Today, we're thrilled to announce the launch of a our new Peel and Stick Wallpaper, Woven. It’s an opaque white, 100% polyester fabric with an adhesive backing. Available by the linear foot, it is removable and repositionable, making it great for covering walls and a wide array of craft and decorating projects. Peel and Stick is easy to cut, customize, and install onto any smooth surface, making it perfect for accent walls, cut and stick decals, and quick decor updates. And, the material is eco-friendly—formaldehyde-, phthalate-,and PVC-free—making it ideal for nurseries and kid’s rooms.
Spoonflower partner Allison made quick work of transforming her living room built in bookshelves with the new Peel and Stick Wallpaper. Read about her project and get tips working with the new woven wallpaper for your own DIYs!
Allison: Transforming my living space is such a rush for me. I love the creative expression that it provides, so I am always on the hunt for my next project. After reading the July 2013 issue of Dwell that featured Orla Kiely’s home, I felt inspired to add a little more pattern and texture to my living room. I wanted to find a way to bring pattern to my wood surfaces that did not require water or paste and was eco-friendly. With the launch of Spoonflower’s Peel and Stick Woven wallpaper, I finally found my vehicle.
After a while, our white built-in bookcases started to feel a bit dull. With Orla Kiely's home in mind, I went on a hunt to find a design at Spoonflower that would add texture and depth to this bookshelf space. After trying a few swatches, I settled on Featherland Gray by Leanne for its small scale pattern and color, which is a nice match with the wall color.
I measured my space (which is 64” tall) and used the Spoonflower Custom Wall Calculator to determine that I needed to round up and order two 6 ft rolls. After getting all of my materials together (a ruler, measuring tape, a cutting mat, an X-Acto knife and a squeegee), I invited my friend and colleague Kate over to join in on the installation fun. We started by prepping the space which included emptying and removing the shelves and taking off the faceplate of the speaker outlet inside my bookcase. Next, we laid the material out on the floor and trimmed the bottom of the rolls about five inches so we had less material to cut off the bottom during installation. With the cuts complete, we prepped the paper for hanging by peeling and folding the backing down about five inches.

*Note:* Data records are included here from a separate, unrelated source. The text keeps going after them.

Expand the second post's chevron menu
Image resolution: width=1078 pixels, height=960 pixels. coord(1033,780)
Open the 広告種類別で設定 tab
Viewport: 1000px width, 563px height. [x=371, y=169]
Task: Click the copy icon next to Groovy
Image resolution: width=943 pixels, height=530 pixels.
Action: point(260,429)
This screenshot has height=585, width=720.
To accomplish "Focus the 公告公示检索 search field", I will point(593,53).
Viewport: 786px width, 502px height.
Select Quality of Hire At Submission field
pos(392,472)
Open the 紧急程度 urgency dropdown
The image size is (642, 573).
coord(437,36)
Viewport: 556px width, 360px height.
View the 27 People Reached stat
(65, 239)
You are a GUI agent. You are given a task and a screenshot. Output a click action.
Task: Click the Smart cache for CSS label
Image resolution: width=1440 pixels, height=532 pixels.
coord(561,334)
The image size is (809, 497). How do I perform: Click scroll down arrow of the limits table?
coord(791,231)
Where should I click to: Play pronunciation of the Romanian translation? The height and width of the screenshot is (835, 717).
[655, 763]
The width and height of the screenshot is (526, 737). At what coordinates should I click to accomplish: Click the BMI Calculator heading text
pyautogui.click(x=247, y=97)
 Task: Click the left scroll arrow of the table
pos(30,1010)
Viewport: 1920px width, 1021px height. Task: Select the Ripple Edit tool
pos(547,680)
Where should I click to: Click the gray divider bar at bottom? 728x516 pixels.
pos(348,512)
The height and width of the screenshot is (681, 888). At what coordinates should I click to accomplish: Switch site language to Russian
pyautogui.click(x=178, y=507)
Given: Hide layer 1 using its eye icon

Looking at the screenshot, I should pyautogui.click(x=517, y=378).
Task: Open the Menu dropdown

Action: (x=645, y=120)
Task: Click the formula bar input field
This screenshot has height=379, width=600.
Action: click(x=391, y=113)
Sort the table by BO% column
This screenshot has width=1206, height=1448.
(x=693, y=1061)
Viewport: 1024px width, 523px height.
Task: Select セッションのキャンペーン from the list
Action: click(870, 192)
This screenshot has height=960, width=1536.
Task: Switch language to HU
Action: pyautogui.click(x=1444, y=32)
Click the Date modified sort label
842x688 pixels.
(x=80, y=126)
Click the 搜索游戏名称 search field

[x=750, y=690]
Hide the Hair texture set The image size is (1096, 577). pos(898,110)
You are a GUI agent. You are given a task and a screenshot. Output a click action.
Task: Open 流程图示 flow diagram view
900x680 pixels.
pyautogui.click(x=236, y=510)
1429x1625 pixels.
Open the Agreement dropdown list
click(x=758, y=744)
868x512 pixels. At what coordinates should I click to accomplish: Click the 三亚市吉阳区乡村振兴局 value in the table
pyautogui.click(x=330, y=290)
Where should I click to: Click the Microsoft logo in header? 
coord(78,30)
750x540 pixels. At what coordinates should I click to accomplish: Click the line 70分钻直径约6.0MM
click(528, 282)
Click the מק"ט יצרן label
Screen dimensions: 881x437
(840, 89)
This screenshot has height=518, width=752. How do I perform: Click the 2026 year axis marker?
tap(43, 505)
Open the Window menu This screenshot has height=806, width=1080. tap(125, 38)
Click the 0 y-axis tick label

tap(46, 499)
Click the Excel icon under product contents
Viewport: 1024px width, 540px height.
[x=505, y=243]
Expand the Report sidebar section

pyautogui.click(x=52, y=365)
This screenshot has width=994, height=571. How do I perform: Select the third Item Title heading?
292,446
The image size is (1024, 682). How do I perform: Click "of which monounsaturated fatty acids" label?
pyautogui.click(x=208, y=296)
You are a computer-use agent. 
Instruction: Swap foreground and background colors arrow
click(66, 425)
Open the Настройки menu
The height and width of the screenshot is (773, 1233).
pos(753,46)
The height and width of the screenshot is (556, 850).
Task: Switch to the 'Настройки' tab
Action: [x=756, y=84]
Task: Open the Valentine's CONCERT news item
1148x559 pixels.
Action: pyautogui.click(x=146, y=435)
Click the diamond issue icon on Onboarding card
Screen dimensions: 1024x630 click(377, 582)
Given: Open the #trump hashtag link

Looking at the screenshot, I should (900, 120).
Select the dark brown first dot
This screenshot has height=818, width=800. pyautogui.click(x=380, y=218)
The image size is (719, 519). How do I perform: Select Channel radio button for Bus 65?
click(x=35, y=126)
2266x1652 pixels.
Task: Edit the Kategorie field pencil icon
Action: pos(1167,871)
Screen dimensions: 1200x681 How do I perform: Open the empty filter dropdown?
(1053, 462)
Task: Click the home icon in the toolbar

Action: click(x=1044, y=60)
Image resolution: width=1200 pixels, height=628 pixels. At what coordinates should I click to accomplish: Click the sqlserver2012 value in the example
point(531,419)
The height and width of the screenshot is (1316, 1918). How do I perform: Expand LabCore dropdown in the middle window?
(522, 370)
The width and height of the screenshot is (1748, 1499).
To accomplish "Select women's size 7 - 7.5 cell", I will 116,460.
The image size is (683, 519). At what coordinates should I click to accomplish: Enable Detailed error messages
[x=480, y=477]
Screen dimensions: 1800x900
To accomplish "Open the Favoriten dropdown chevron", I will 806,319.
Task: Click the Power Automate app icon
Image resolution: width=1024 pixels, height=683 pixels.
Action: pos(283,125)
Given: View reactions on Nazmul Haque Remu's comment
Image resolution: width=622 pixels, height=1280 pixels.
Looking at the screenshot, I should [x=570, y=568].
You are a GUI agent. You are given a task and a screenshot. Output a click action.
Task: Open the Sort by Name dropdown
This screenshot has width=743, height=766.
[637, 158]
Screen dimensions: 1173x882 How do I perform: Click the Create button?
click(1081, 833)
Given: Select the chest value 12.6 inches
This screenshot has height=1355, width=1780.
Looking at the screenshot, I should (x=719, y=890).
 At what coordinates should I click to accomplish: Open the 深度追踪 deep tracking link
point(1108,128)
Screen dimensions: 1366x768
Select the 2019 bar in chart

Starting in the top left corner, Kate worked to get the first Woven piece aligned and hanging straight. I stood a few feet back and gave her the thumbs up once the paper was level. The paper is very easy to reposition so we weren’t worried that it took a couple of attempts and a bit of finagling to get it just right.
We had to contend with the speaker outlet shortly after getting the paper into position. Kate pulled the paper down over the speaker outlet and, using gentle pressure, cut around the protruding elements of the outlet using the X-Acto knife. To ensure we did not cut a wider hole than necessary, our first cuts were conservatively small and we slowly widened the area until we had cut out just enough that the paper laid flat against the back of the bookshelf. With the outlet in the clear, Kate slowly pulled the backing away from the paper, smoothing out bubbles and wrinkles as she went.
One panel down, one to go! We measured the width of the remaining white space inside the bookshelf and returned to our remaining Woven strip to cut off some of the excess material in width. You can skip this step, but we found that it was easier to have less excess material to work with, especially when you are trying to smooth the paper into corners.
It’s a good idea to make all of your cuts like this on the conservative side so you don’t wind up cutting off too much paper. With the second strip ready to go, Kate took a moment to analyze the repeat and see how and where the design was going to line up before peeling back the backing. We aligned the material carefully and smoothed it onto the wall as we peeled away the backing. Once all of the paper was installed and smoothed, we trimmed the excess from the corners, top and bottom.
I didn’t want a bright white faceplate to stand out on this newly patterned bookcase so I used the excess material we had left over to cover it.
And now for the really fun part—dressing the new space! I really love how it turned out and I am already ruminating about additional ways to incorporate Spoonflower’s Woven wallpaper in our home.